The conservation group Sea Shepherd has stopped trying to prevent the whale slaughter going ahead, saying the cost of sending vessels south, Japan’s increased use of military technology to track Sea Shepherd vessels and new anti-terrorism laws passed specifically to thwart Sea Shepherd’s activities made it impossible to physically track Japan’s ships.

As a result the Japanese whalers are – for the first time – being given a free run to kill minke in the Southern Ocean.

This is the first Australian summer in years that television news bulletins have not been showing footage, provided by Sea Shepherd, of the whale slaughter.

Whish-Wilson said the Abbott and Turnbull governments have failed to deliver a crackdown on Japan’s whaling program despite railing against the practice when in opposition.

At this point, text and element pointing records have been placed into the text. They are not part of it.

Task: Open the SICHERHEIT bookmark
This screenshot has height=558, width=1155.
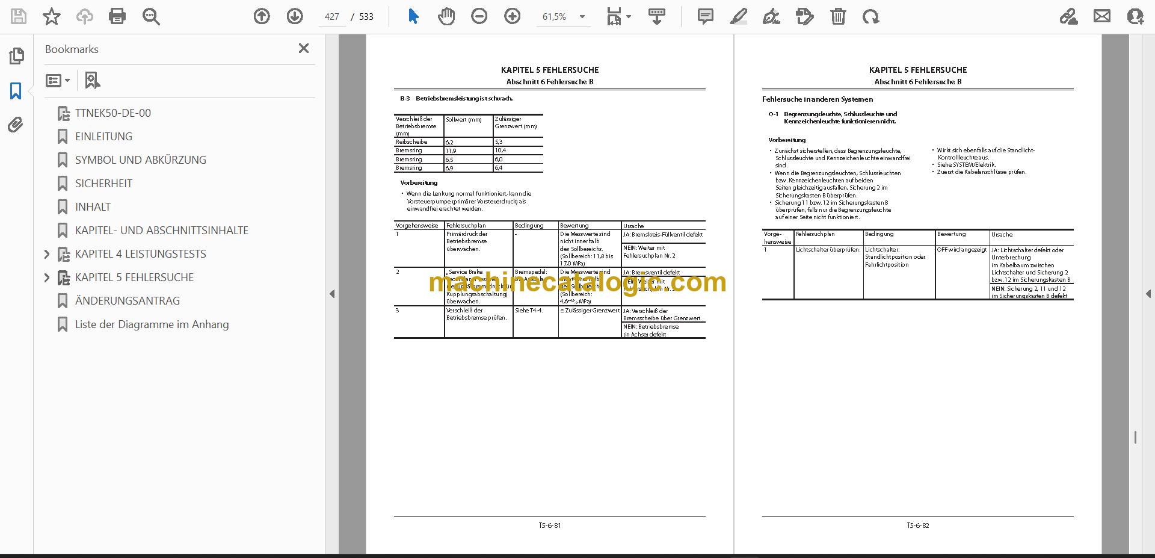Action: (103, 184)
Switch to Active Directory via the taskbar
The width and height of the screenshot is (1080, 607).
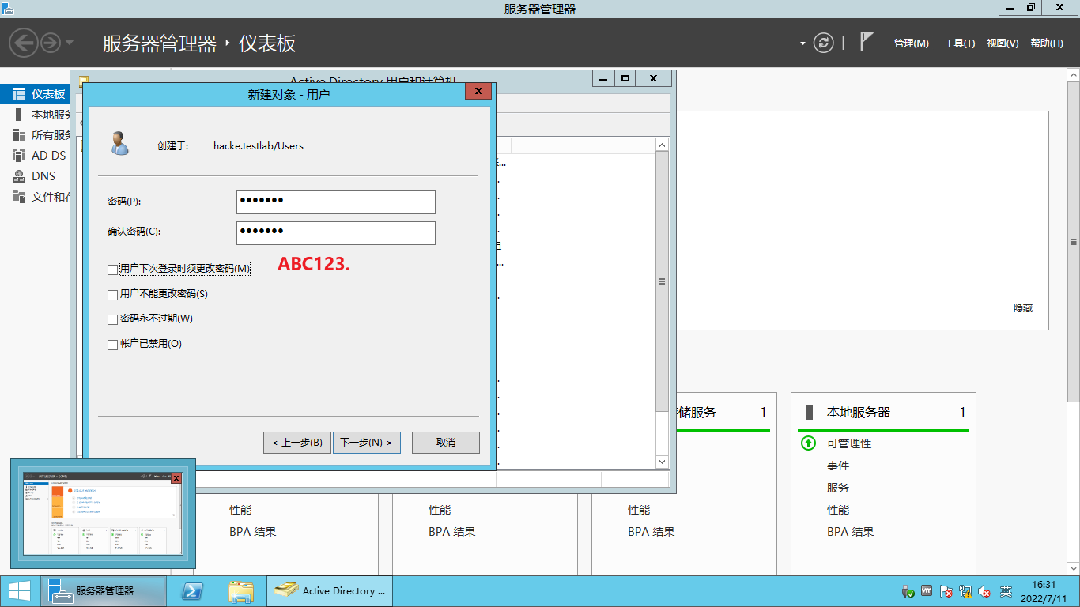tap(329, 590)
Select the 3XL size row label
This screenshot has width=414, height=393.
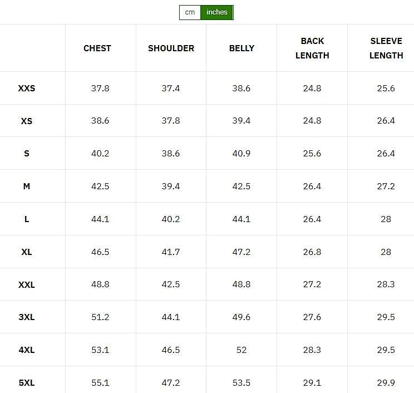pyautogui.click(x=27, y=317)
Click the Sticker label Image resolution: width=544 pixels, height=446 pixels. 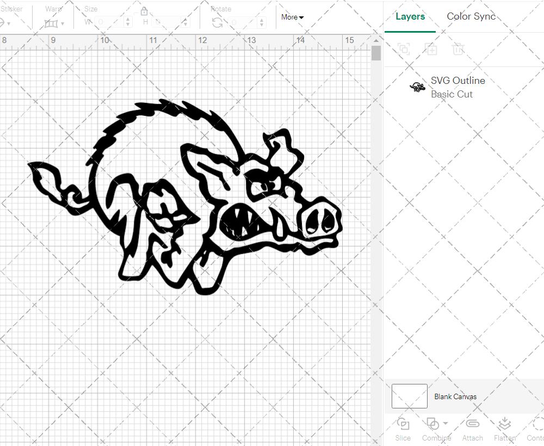(13, 9)
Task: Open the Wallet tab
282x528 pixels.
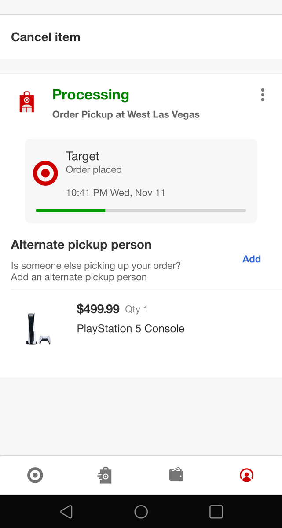Action: pos(176,475)
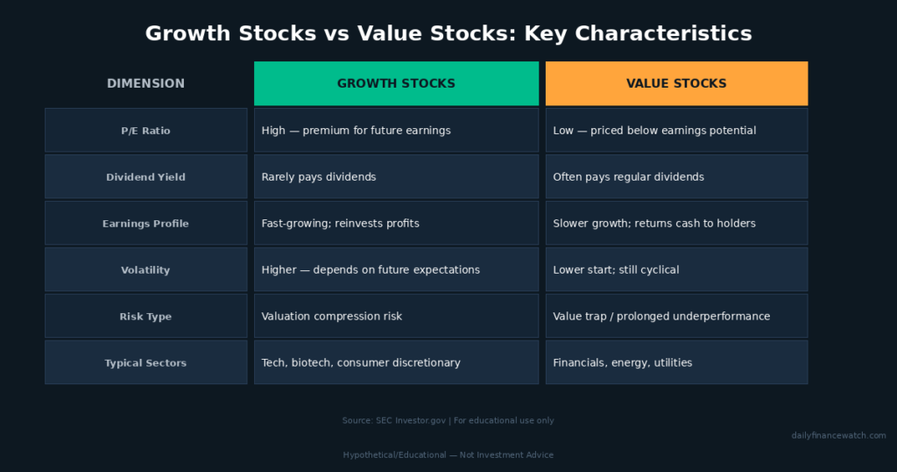Click 'Fast-growing; reinvests profits' cell
897x472 pixels.
[x=396, y=224]
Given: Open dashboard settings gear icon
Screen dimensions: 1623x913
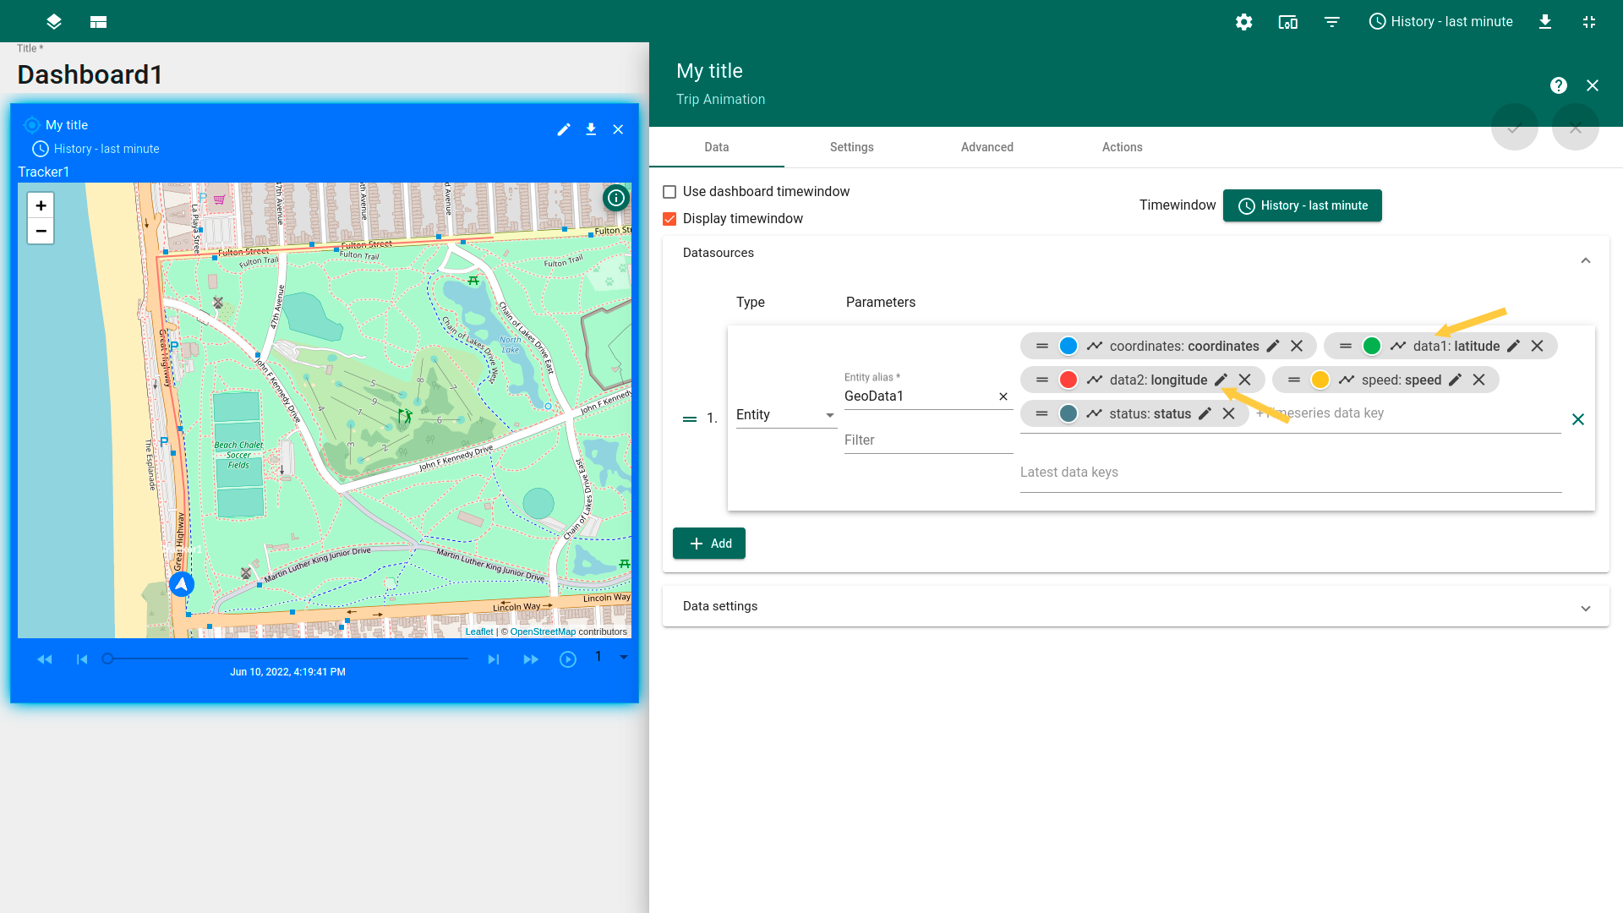Looking at the screenshot, I should pyautogui.click(x=1243, y=22).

In 2009, the then opposition environment spokesman, Greg Hunt, said: “Mr Rudd is meeting with the Japanese prime minister today and he must raise whaling. It is extraordinary that he has cried wolf about whaling but he is not willing to put whaling on his agenda with the Japanese prime minister. So he must raise whaling and seek a deadline.”

In early 2013, Hunt said: “Reports of the slaughter of whales in Australian waters are deeply disturbing. The government must make a statement immediately, have whales been slaughtered in Australian waters, if so what are they going to do about it? We’ve got blood in the water and a blind eye in Canberra. It’s completely unacceptable.”

Sea Shepherd spokesman Adam Burling said the conservation group commissioned Roy Morgan Research to conduct a national poll in 2015 that found 76.9% of Australians wanted the government to send a ship to oppose Japanese whaling in the Southern Ocean.

“We’ve got the Oceanic Viking, a specially built customs vessel, designed for Antarctic waters,” he told Guardian Australia. “It could be down there documenting or intervening.”

The prime minister’s office said whaling had been discussed in past meetings between Australia’s and Japan’s leaders and the practice had not changed.